The Big Screen: 10 Core Funds You Can Trust

 

Trust isn't a big issue just with voters, as fund investors are discovering this year.

Concepts of portfolio management skill and tenure have been overshadowed by the market's recent record-setting run. After all, for the first time ever the S&P 500 index posted returns above 20% for five consecutive years (1995 through 1999), and last year the average technology sector fund posted a stunning 135% return -- capping an unprecedented string of 15 consecutive positive years, according to Morningstar. The run-up made geniuses of many rookie fund managers who had loaded their funds with mercurial and high-priced stocks. Witness Ryan Jacob's stunning run with the (WWWFX)Kinetics Internet fund.

But that type of upward momentum isn't around anymore. The S&P 500 is off 8.3% this year and the tech-laden Nasdaq Composite index is down more than 43% since its March 10 peak, according to Baseline. Jacob left Kinetics last year to start the (JAMFX)Jacob Internet fund. It's down a stunning 71% this year.

So let's try to tune out the unhelpful din surrounding the markets these days, and look for some funds you can trust. There are some 500 large-cap U.S. stock funds that have been around for 10 years -- big-cap funds are typically best for core holdings because they entail less risk than those specializing in small- or mid-cap stocks. We screened that brood, looking for funds that have had the same portfolio manager or management team and have beaten their average peer over the last one-, three-, five- and 10-year periods, according to Morningstar.

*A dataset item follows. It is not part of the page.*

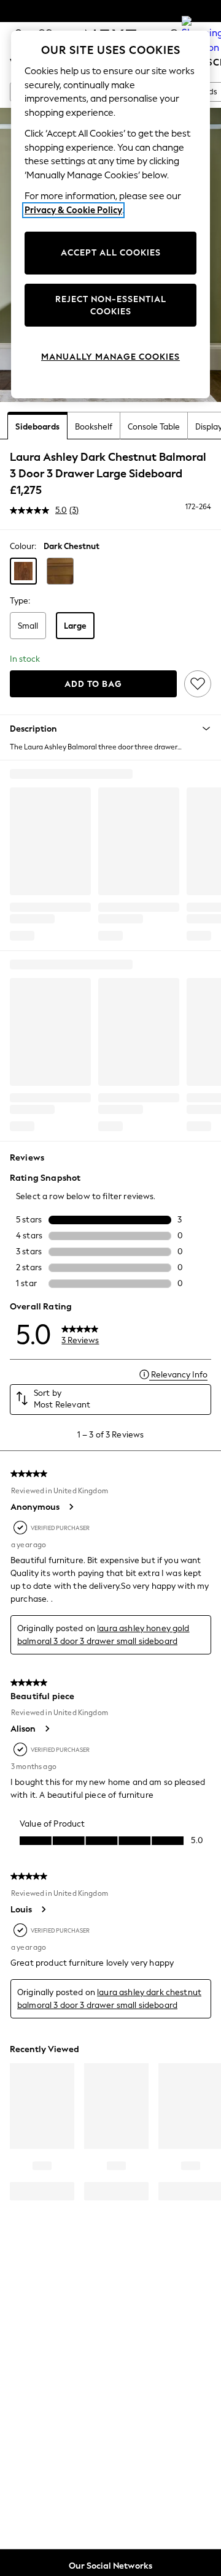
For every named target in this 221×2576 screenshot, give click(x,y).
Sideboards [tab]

To make our cut, funds also had to have below-average expenses, an investment minimum below $5,000, be open to new retail investors and have fared better than their average peers in the months when the S&P 500 dropped by at least 3%. Only about 23 qualified.

Let's look at the top-10 U.S. funds first, ranked by their 10-year annualized returns.

Trusty Funds
These 10 big-cap funds have had stable management and have consistently beaten their peers over 10 years.
Fund 10-Year Return*
(AMOBX)MSDW American Opportunities 22%
(KDHAX)Kemper-Dreman High Return 21.9
(SHFVX)Smith Barney Fundamental Value 20.3
(CFIMX)Clipper 20.3
(SRVEX)Victory Diversified Stock 19.3
(DGAGX)Dreyfus Appreciation 18.6
(SAOPX)Salomon Brothers Opportunity 18.1
(WESWX)Gabelli Westwood Equity 18.1
(VWNFX)Vanguard Windsor II 17.8
(LAFFX)Lord Abbett Affiliated 17.6
S&P 500 18.3
*Annualized. Performance through Nov. 22 Source: Morningstar

All of these funds are worth a look, but they're hardly interchangeable.

Interestingly, this list is dominated by funds using a value investment strategy -- the only growth fund on the list is broker-sold (AMOBX)MSDW American Opportunities.

Value funds are essentially bargain hunters. They typically focus on lower-octane stocks that look cheap relative to their peers or the overall market. Growth funds, on the other hand, tend to focus on stocks of the fastest-growing companies -- often paying steep prices and taking big risks along the way.

While many of these funds might be solid core holdings for your portfolio -- some are more aggressive than others.

Among the aggressive is American Opportunities, where manager Anita Kolleny tends to shift her portfolio energetically. The growth fund's turnover rate --essentially the percentage of the portfolio that has changed over the last year -- is more than 300%, compared with 86% for its average peer.

The no-load (CFIMX)Clipper fund is aggressive too, since it typically holds only 20 to 25 stocks -- most funds spread their assets among more than 80 stocks to reduce their risk. That said, managers James Gipson, Michael Sandler and Bruce Veaco, who've held the reins since the 1980s, have clearly bet on the right horses. The value fund beats at least 90% of its peers over the last one-, three-, five- and 10-year periods.

The broker-sold (SAOPX)Salomon Brothers Opportunity fund also is concentrated, since manager Irving Brilliant (yes, it's his real name) doesn't trade often. The fund's low turnover makes it quite tax-efficient, but does mean that most of the fund's winners appreciate into big positions.

Lower-octane options on our list include the broker-sold (SHFVX)Smith Barney Fundamental Value fund, where John Goode has quietly built a sterling track record since 1990. He spreads the fund among different sectors and market-cap ranges, but that measured approach hasn't held the fund back. It beats 95% of its peers over the last one-, three-, five-, and 10-year periods. It's even keeping that pace this year with a 13.7% gain since Jan. 1.

For another diversified approach, check out the no-load (VWNFX)Vanguard Windsor II. The fund's management team -- led by Jim Barrow -- carries a portfolio of more than 250 stocks, but the fund has still consistently trounced its peers.

Of course, one fund that's missing from this list that's also worthy of your trust is the no-load (VFINX)Vanguard 500 Index fund, which barely missed our cut. Whether you're putting money to work today or down the road, this list is probably worth hanging on to, since so few of the current choices made it.